Some records
• • • •

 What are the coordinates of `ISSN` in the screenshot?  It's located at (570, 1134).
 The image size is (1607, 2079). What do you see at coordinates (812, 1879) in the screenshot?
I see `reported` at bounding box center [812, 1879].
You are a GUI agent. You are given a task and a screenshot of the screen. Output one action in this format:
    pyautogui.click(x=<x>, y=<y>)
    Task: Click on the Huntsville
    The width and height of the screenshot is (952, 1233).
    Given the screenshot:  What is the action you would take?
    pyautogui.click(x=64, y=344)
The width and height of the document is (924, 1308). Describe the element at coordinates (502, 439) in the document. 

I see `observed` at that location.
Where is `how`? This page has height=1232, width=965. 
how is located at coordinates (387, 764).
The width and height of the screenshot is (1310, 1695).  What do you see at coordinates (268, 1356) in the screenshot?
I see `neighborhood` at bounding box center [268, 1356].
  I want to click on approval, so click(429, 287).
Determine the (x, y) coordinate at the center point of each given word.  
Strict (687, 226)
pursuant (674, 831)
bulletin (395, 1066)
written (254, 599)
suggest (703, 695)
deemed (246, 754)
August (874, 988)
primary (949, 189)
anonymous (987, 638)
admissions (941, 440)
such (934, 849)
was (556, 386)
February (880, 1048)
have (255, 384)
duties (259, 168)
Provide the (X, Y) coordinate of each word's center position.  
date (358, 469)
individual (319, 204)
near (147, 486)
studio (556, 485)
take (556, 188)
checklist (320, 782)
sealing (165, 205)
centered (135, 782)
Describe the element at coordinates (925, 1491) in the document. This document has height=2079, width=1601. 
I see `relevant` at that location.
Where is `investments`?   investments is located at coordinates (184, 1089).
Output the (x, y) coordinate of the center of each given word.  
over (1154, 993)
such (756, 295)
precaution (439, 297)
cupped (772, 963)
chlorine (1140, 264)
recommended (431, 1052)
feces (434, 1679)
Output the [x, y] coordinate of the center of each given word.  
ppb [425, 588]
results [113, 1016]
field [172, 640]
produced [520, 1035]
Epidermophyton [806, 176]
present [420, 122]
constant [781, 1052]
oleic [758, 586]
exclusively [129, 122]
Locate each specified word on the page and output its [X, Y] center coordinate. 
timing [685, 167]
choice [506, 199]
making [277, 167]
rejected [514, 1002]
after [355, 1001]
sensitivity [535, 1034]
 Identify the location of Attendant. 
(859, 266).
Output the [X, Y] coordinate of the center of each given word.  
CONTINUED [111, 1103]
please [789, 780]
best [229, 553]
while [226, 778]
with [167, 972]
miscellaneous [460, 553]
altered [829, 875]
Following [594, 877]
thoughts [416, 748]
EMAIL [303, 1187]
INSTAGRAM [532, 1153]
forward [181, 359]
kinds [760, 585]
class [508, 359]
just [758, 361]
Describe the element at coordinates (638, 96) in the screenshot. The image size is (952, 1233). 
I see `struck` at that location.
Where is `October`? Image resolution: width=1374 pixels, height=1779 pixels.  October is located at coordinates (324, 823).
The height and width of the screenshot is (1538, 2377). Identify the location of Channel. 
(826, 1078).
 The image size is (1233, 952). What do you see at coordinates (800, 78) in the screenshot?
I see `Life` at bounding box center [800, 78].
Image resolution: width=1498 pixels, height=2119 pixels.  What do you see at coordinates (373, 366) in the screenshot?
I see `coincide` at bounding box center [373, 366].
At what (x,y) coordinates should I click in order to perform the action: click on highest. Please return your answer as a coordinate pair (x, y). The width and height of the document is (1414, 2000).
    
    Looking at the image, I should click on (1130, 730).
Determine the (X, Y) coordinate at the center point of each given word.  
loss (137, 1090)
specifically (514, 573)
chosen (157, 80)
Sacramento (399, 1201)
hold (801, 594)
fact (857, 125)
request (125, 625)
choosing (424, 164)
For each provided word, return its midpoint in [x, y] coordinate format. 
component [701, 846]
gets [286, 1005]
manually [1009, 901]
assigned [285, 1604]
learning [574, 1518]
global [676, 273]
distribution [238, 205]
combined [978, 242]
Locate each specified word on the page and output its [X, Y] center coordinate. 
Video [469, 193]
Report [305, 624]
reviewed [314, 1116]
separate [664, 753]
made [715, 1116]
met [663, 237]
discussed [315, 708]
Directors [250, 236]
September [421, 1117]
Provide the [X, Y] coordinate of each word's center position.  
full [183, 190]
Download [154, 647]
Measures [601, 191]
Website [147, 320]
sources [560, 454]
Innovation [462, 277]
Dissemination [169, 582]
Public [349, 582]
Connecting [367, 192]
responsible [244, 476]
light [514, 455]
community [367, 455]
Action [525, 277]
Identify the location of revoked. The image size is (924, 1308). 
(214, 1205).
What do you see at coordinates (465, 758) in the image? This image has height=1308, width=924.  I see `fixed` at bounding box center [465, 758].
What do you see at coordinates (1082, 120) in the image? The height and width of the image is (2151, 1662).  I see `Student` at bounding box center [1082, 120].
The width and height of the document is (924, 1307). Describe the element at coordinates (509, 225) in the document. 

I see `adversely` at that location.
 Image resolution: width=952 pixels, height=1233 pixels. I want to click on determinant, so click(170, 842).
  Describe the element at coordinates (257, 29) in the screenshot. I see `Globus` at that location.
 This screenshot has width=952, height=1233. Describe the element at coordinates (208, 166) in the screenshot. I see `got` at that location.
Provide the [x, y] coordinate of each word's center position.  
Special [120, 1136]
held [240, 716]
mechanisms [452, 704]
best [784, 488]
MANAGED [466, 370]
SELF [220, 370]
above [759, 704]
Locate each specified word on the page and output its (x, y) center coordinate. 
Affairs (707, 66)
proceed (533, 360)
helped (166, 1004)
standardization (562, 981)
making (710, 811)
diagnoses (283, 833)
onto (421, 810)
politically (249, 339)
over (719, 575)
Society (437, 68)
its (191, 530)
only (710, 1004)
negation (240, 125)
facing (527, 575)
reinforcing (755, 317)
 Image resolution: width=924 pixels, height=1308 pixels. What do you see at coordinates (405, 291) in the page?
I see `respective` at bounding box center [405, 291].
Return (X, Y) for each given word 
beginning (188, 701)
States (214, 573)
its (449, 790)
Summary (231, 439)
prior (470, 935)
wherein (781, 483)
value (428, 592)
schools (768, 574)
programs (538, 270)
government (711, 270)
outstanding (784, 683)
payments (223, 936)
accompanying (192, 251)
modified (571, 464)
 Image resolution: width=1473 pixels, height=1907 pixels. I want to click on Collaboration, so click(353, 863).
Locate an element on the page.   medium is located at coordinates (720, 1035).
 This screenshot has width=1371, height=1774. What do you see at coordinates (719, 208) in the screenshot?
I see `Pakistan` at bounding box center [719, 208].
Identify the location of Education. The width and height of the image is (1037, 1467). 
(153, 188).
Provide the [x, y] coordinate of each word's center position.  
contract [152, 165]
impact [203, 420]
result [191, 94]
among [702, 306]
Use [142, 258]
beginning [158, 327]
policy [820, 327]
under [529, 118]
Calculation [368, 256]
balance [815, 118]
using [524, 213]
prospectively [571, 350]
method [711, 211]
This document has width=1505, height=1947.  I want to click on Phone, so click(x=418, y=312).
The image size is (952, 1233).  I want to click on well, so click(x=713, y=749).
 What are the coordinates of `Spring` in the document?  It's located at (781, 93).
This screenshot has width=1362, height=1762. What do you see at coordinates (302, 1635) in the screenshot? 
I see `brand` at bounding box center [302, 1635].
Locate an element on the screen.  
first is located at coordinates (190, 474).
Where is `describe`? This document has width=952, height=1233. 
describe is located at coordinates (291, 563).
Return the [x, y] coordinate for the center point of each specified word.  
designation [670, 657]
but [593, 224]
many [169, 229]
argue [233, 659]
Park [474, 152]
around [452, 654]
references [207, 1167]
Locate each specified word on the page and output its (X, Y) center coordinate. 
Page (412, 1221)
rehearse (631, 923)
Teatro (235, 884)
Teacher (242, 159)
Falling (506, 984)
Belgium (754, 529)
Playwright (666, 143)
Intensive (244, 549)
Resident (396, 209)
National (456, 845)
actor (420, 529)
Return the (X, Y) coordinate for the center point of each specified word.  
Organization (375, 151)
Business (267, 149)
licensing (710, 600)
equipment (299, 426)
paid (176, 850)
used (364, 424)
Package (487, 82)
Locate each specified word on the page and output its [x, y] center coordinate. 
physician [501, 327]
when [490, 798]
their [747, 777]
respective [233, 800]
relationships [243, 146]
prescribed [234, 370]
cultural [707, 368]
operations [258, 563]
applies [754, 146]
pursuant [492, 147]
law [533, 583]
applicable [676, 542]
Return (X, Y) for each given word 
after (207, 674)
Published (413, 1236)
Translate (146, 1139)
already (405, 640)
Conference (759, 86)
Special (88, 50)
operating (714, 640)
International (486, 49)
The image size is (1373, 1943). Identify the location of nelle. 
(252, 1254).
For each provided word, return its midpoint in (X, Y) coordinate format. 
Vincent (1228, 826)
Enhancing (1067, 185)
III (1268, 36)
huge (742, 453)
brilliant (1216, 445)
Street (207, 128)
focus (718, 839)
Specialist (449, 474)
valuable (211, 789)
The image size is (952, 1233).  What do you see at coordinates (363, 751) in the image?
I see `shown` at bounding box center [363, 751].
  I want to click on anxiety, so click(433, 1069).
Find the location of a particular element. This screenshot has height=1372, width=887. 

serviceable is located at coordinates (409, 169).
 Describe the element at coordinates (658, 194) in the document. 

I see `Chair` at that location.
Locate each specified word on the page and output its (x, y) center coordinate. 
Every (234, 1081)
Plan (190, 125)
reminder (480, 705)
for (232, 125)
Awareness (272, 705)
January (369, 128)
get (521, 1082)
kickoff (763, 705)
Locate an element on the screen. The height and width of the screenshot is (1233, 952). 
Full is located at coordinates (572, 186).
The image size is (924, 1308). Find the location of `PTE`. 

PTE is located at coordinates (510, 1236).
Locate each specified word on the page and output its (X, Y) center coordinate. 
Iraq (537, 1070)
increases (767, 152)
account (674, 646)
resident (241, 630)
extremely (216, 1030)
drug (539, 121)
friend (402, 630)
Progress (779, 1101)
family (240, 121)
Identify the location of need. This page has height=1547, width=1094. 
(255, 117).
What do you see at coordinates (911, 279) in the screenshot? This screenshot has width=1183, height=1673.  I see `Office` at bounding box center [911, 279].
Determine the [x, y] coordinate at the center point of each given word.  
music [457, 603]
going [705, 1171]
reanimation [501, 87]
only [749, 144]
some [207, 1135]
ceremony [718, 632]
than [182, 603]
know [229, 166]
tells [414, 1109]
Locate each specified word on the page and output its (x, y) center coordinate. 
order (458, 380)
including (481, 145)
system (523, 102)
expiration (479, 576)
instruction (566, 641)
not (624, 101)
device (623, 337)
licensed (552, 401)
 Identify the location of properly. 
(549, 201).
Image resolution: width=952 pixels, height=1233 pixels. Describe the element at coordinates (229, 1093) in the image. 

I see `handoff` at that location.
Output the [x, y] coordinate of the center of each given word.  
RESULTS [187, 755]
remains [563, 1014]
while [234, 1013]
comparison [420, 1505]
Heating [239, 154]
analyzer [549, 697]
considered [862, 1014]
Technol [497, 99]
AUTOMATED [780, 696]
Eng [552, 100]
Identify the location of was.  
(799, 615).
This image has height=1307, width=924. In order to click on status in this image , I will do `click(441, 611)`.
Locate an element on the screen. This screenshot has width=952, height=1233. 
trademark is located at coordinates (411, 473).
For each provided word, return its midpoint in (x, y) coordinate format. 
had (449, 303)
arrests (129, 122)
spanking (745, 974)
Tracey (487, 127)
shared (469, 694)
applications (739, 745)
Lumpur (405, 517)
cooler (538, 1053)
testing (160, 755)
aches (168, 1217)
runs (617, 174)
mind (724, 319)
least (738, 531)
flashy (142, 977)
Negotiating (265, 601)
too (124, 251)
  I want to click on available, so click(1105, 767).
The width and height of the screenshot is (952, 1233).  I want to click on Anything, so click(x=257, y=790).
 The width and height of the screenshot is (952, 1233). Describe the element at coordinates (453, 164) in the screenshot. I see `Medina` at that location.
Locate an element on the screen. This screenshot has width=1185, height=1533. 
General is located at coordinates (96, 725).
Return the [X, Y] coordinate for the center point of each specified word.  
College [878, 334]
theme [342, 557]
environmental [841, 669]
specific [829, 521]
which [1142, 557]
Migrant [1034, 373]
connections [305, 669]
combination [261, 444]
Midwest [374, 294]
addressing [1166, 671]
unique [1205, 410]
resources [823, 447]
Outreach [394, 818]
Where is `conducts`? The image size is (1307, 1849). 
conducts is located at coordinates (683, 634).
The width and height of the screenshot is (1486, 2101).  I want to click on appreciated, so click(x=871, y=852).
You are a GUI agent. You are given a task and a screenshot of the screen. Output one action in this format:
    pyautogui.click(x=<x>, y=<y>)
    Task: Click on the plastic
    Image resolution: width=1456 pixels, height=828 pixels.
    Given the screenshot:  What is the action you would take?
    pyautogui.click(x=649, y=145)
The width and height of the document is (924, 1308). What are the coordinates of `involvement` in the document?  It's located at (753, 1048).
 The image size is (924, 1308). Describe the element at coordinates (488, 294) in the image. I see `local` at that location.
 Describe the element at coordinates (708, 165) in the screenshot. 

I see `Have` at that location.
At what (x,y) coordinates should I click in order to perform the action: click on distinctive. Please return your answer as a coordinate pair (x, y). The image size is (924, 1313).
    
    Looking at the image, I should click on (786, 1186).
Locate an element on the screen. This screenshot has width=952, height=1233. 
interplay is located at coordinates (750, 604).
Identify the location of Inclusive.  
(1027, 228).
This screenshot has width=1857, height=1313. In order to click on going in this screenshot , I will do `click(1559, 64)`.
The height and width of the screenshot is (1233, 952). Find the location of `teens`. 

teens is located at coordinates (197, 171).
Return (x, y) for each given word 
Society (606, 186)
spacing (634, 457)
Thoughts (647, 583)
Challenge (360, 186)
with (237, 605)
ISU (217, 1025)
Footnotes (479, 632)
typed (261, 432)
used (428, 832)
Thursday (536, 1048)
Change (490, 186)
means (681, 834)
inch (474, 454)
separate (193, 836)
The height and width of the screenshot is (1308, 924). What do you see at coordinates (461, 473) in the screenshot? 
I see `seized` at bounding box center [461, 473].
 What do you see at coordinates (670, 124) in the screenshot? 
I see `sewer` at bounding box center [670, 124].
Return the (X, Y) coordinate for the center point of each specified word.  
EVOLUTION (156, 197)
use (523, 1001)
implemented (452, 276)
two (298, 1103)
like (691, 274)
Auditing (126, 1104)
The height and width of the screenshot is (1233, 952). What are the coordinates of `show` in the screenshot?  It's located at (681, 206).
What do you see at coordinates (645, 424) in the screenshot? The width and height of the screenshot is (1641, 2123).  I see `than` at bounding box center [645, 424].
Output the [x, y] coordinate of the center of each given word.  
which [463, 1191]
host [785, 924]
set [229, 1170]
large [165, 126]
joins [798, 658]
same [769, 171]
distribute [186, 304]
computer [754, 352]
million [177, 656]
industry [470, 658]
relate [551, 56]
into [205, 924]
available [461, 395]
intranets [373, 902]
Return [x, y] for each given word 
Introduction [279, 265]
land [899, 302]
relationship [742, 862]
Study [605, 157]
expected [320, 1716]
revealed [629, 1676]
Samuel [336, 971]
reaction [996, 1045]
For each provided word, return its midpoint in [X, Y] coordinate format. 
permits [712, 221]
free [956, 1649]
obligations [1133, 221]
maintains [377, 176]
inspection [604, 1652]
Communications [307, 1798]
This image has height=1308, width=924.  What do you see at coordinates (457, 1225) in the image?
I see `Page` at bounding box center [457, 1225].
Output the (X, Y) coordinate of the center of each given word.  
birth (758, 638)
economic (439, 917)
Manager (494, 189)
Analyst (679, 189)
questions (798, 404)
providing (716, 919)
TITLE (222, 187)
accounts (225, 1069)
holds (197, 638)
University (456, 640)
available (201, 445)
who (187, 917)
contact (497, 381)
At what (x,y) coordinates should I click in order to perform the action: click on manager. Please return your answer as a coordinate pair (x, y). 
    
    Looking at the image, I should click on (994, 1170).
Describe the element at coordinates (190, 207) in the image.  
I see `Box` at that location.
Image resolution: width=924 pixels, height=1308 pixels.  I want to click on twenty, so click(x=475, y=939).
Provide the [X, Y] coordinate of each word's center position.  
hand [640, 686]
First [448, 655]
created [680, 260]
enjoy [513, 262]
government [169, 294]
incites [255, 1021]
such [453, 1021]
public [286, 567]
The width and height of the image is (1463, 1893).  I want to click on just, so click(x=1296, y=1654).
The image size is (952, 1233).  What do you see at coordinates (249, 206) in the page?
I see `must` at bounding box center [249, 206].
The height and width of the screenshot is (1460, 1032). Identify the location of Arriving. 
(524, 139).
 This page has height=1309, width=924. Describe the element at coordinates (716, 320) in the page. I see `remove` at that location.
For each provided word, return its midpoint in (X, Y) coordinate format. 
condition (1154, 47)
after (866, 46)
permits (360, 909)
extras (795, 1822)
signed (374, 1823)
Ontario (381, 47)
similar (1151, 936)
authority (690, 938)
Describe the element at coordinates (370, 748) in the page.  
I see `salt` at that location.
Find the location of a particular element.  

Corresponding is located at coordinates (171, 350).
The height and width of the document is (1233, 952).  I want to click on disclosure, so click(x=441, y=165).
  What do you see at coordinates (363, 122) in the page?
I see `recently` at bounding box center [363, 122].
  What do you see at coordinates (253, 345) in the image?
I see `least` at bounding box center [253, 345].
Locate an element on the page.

• • • •

Can you copy out, character for character, everything from the start of the records down to the line containing "individual (319, 204)", with that line included?

 What are the coordinates of `ISSN` in the screenshot?  It's located at (570, 1134).
 The image size is (1607, 2079). What do you see at coordinates (812, 1879) in the screenshot?
I see `reported` at bounding box center [812, 1879].
You are a GUI agent. You are given a task and a screenshot of the screen. Output one action in this format:
    pyautogui.click(x=<x>, y=<y>)
    Task: Click on the Huntsville
    The width and height of the screenshot is (952, 1233).
    Given the screenshot:  What is the action you would take?
    pyautogui.click(x=64, y=344)
The width and height of the document is (924, 1308). Describe the element at coordinates (502, 439) in the document. 

I see `observed` at that location.
Where is `how`? This page has height=1232, width=965. 
how is located at coordinates (387, 764).
The width and height of the screenshot is (1310, 1695).  What do you see at coordinates (268, 1356) in the screenshot?
I see `neighborhood` at bounding box center [268, 1356].
  I want to click on approval, so click(429, 287).
Determine the (x, y) coordinate at the center point of each given word.  
Strict (687, 226)
pursuant (674, 831)
bulletin (395, 1066)
written (254, 599)
suggest (703, 695)
deemed (246, 754)
August (874, 988)
primary (949, 189)
anonymous (987, 638)
admissions (941, 440)
such (934, 849)
was (556, 386)
February (880, 1048)
have (255, 384)
duties (259, 168)
Provide the (X, Y) coordinate of each word's center position.  
date (358, 469)
individual (319, 204)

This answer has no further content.